“Bu yazıyı çok sayıda insanı rahatsız edeceğini bilerek kaleme aldım. Doğru’ları birileri söylemeli, bedeline aldırmadan. 
Said Nursî, geçen yüzyılın başından i’tibâren önce ülke’de ardından bütün dünya’da tanınan bir isim. Ömrü sürgün ve hücre’lerde geçen Said Nursî’nin izinden ayrılmayan çok sayıda grup ve milyonlarca birey var. Said Nursî epey eser yazmış, adına vakıf-dernek-enstitü vb. kurulmuş bir da’va adamı. Buna rağmen Said Nursî’nin yeteri kadar okunup anlaşıldığını sanmıyorum. 
Cemaat önderleri Hükûmeti sansür yapmakla suçluyorlar. Hakları var. 
Çünkü Hükûmetin yeni torba yasa ile risâle’lerin basımını engelleyeceği veya risâle’lerin basımını devlet tekeline alacağından bahsediliyor. Amacı ne olursa olsun, (eğer iddia doğru ise) Hükûmet’in yapmaya çalıştığı şey sansürdür ve karşı çıkmak gerekir. 

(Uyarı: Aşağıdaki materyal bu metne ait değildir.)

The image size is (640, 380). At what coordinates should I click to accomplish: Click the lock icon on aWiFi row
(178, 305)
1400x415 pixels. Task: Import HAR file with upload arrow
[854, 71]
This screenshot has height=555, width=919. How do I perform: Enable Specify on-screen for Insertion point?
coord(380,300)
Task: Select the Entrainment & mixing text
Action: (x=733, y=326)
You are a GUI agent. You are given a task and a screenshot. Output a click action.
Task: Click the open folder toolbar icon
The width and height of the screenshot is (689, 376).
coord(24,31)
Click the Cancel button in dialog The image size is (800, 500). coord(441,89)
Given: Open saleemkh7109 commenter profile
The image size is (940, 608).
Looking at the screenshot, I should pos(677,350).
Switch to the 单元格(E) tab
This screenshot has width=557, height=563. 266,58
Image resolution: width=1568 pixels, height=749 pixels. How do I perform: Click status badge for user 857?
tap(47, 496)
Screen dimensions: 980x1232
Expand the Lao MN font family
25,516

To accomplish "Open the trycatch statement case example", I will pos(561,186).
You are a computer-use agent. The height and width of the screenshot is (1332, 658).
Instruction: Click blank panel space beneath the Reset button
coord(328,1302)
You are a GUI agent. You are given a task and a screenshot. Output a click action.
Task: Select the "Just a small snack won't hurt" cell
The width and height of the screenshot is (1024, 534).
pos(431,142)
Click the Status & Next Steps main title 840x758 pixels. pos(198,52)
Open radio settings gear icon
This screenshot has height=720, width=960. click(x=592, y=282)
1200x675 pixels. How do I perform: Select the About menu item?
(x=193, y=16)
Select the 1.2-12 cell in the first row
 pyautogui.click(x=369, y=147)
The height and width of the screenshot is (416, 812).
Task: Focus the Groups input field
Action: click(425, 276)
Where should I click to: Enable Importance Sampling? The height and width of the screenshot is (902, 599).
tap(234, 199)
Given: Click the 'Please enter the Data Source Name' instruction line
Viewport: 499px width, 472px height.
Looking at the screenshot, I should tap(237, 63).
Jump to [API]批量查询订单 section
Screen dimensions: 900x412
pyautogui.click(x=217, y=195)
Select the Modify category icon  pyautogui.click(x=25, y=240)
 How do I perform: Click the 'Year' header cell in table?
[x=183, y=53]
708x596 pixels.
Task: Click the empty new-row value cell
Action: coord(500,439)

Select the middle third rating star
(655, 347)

Lâkin cemaat önderleri de Said Nursî’nin “ba’zı” görüşlerine sansür uygulamakta... 
Sansür iki türlü yapılıyor. Birinci yol, risâle’lerin günlük dile çevrilmemesi... İkinci yol ise ba’zı bölümlerin çıkarılması. 
Meselâ Lemaler sadeleştirilip basıldı. Lâkin 18.Lema çıkarılmış. Benzer bir yol internet sayfalarında da izlenmiş. Birçok cemaat sitelerinde 17.Lema’dan 19.Lema’ya geçiliyor. 
18.Lema’da ne var? 
18.Lema’da Said Nursî, Hz.Ali’ye vahiy indirildiğini söylüyor. İlâveten gelmiş geçmiş bütün sırların Hz.Ali’ye bildirildiği belirtiliyor. 
Burada biraz duralım. 
Hz.Ali’ye vahiy indirildiğini söyleyen bir Şiî/Alevî olsaydı durum ne olurdu? 
Takdîr okuyucunun... 
Devam edelim. 
Said Nursî bir kısım Alevî’ler gibi reenkarnasyon’a inanmakta, bu konu ile ilgili olarak çok sayıda tartışma yapıldı. Bu tartışmalar internet ortamında mevcut. (Konu ile ilgili bilgi; kaynaklı-indeksli Risâle-i Nûr Külliyatı, Lemeât, İstanbul 1994, s.319) 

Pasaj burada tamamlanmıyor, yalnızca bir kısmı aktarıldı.